▸ **Instructions**
1 – In the interview about the book on the Santa Cruz cannabis murder, which magazine first assigned the author the story?
2 – According to the interview about the book on the Santa Cruz cannabis murder, why were people in the cannabis business reluctant to talk with the author? Answer in one to three sentences.
3 – From the interview about the book on the Santa Cruz cannabis murder, reproduce the passage that begins at the words "SE: I mean, it" and stops after "a cop almost.".

▸ **Passage to read**
"""

In 2019, a tech entrepreneur who was trying to start a legal cannabis processing company was brutally killed in Santa Cruz. A new book meticulously explores who the victim was, what was happening in the cannabis industry here at the time, and how the murder investigation unfolded.
Scott Eden is the author of A Killing in Cannabis, A True Story of Love, Murder, and California Weed. He spoke with KAZU’s Amy Mayer.
Amy Mayer: Could you start with how you came to this story?
Scott Eden: It started as a magazine assignment from editors that I knew at Inc. Magazine who had come across the local news coverage of the murder of Tushar Atre, who was a tech entrepreneur, shifting, though, from Silicon Valley into this new world of cannabis. And so I made a few phone calls and was sort of instantly intrigued.
AM: For you, was it a business story, a crime story, a weed story?
SE: I wouldn't have done it if it was just a story of a crime, of a murder. But I think the murder, like many murders do, they open windows into wider worlds. And this particular world was really what fascinated me, which is this transition that the cannabis business was in. Tushar Atre decided to get into cannabis right when California was legalizing recreational cannabis. That legalization, you know, caused this wave of entrepreneurs and startup founders who were from outside cannabis to get into cannabis. And it inspired a wave of operators who had been in [it on] the medical side and the black market... they were wanting to go legit, to take advantage of what everyone thought was this gigantic opportunity.
AM: The book is told as these almost vignettes of the biographies of many of the involved individuals. How did you build their stories and get so much detail about who each of these characters was?
SE: I mean, it took a long time. In the cannabis world, because it comes out of an illicit world, a lot of people in the cannabis business sort of looked at me like they would a cop almost.
There's an omerta that sort of hangs over everything. They don't want to talk to reporters. There's this sort of stigma to talking to people outside of cannabis that's almost like you're snitching.

"""

▸ **Excerpted records**

"""

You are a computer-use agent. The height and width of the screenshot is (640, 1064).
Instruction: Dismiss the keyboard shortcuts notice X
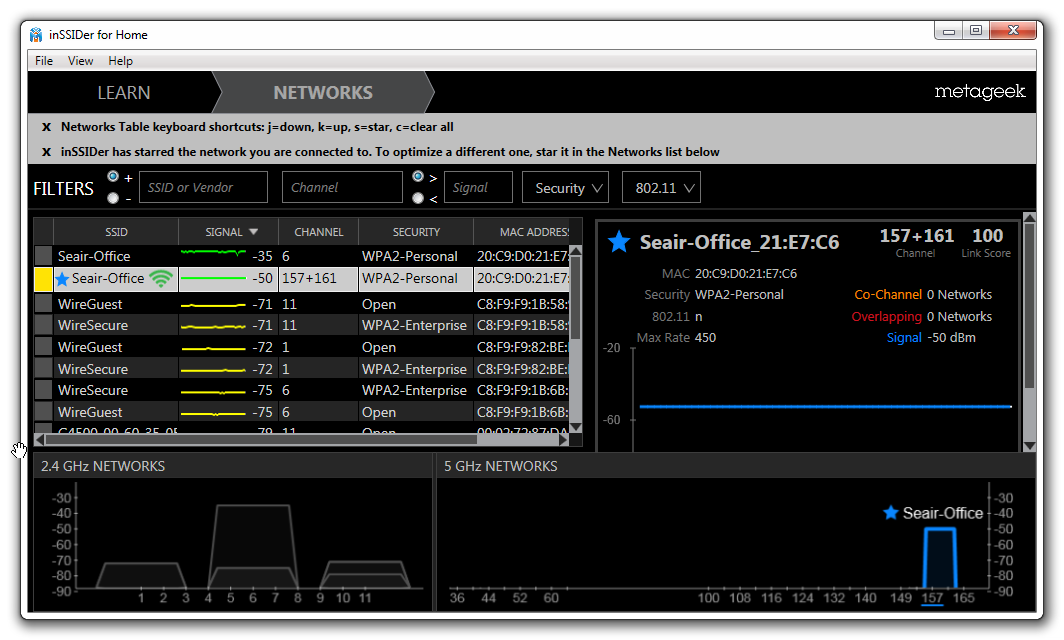pos(46,127)
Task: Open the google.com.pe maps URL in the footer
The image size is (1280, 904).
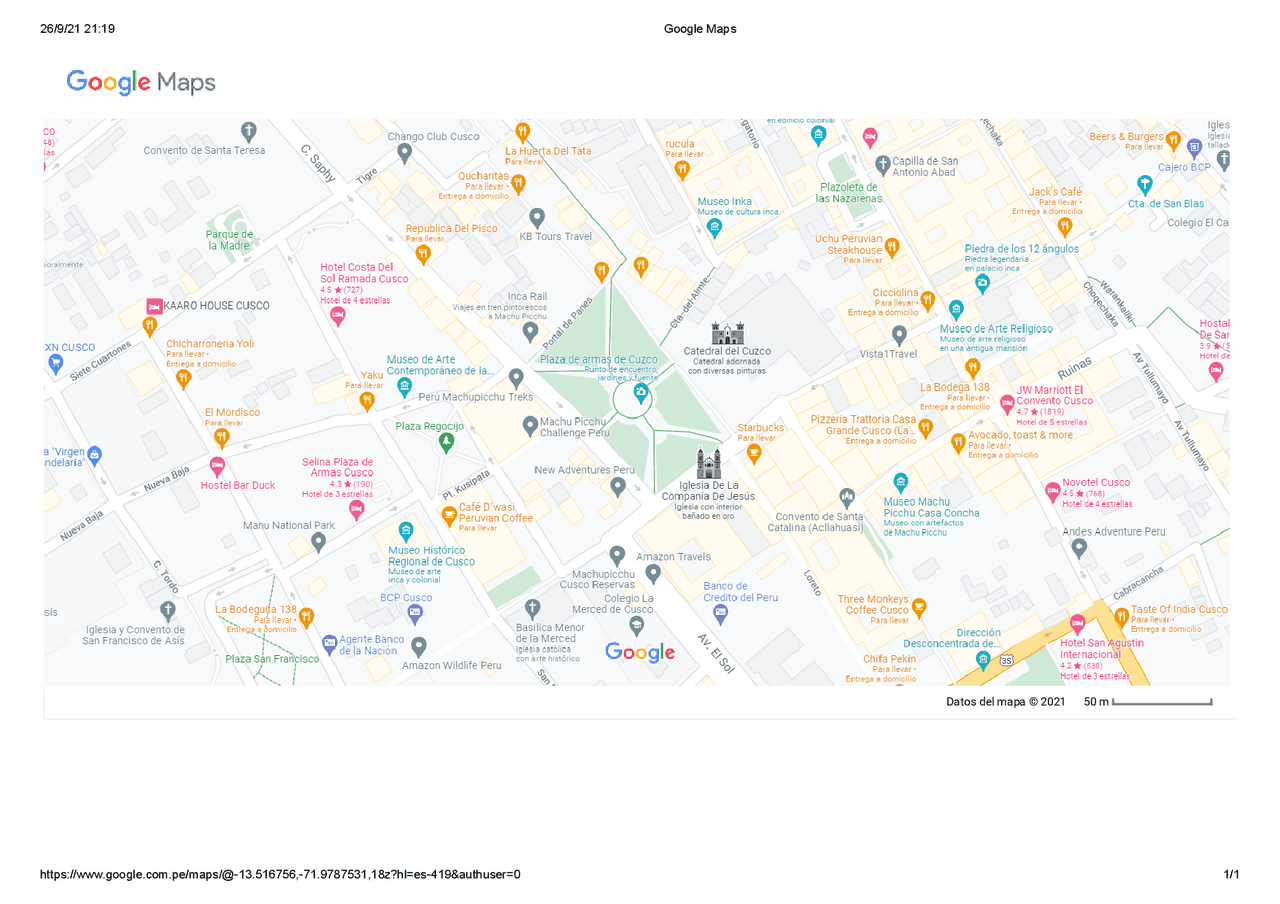Action: pyautogui.click(x=280, y=875)
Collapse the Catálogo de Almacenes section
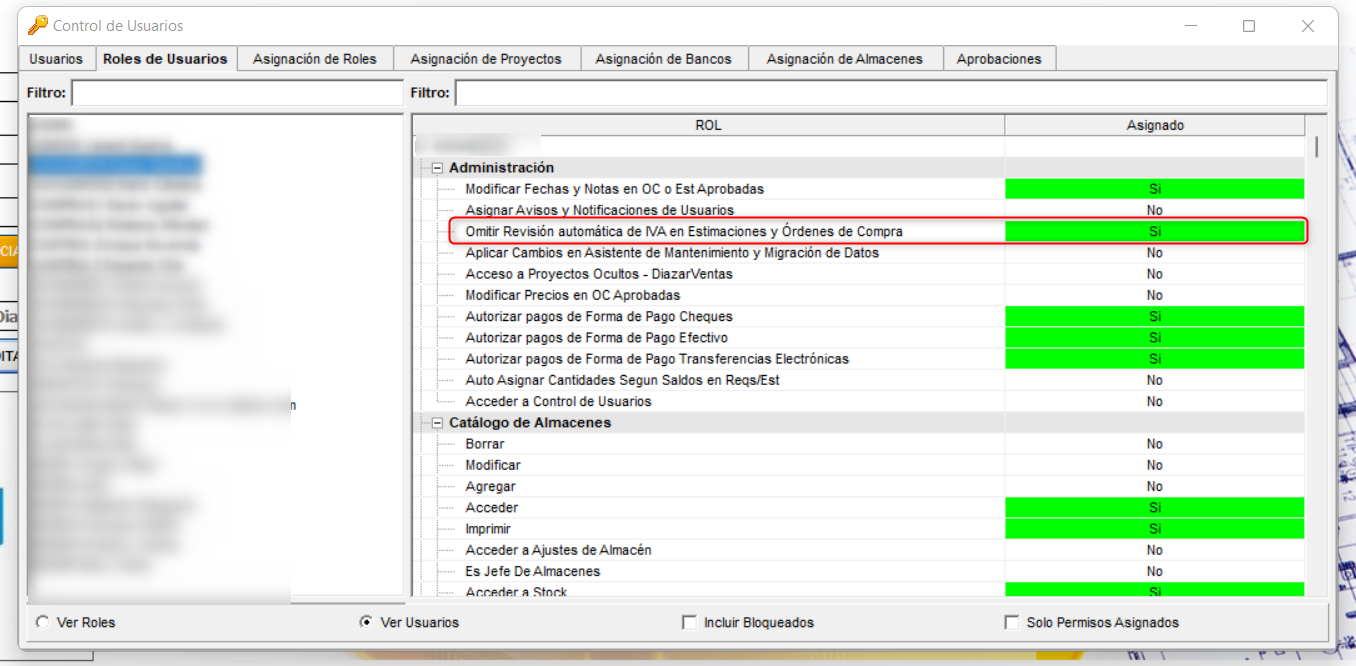This screenshot has height=666, width=1356. point(436,422)
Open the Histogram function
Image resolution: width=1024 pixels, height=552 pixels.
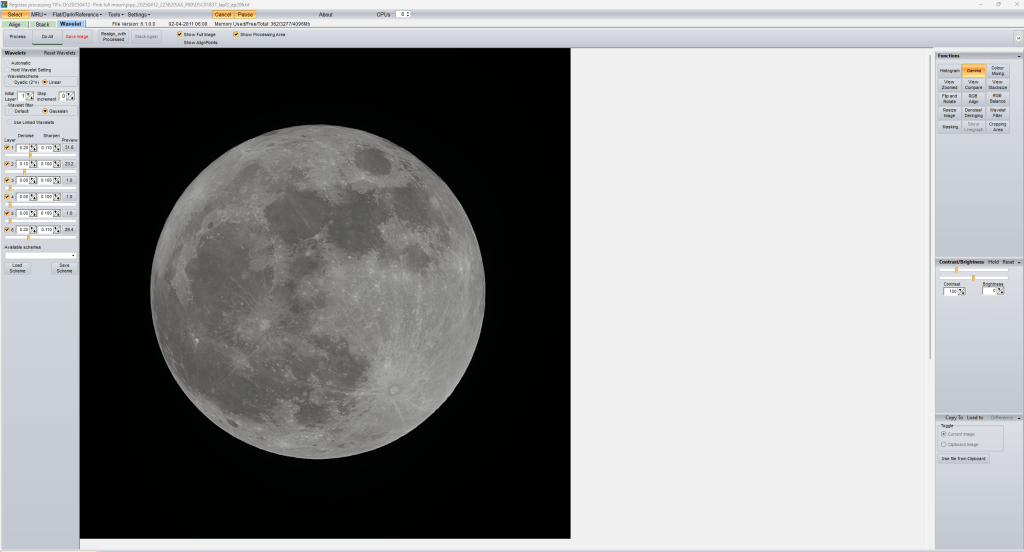[949, 71]
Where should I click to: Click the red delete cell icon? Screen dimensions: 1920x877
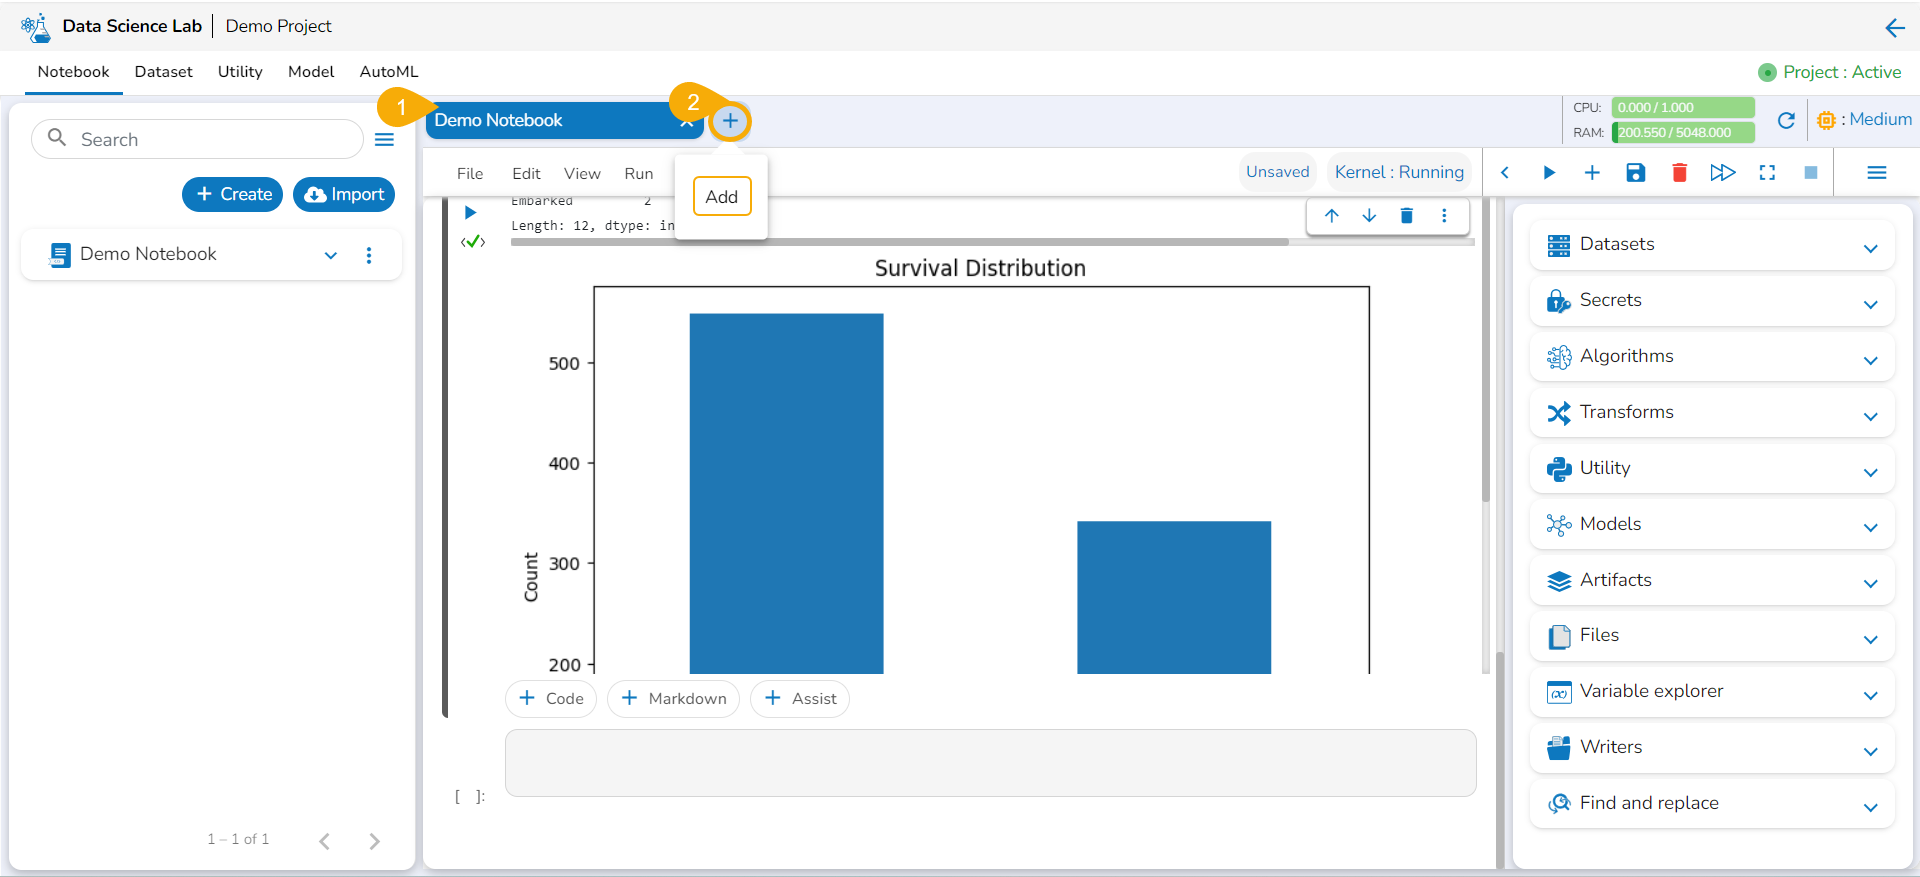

"""

▸ **Solutions by task**
1 – Inc. Magazine.

2 – Because the cannabis business comes out of an illicit world, many people in it looked at him almost as they would a cop. An omerta hangs over everything, and talking to people outside cannabis carries a stigma that feels almost like snitching.

3 –
SE: I mean, it took a long time. In the cannabis world, because it comes out of an illicit world, a lot of people in the cannabis business sort of looked at me like they would a cop almost.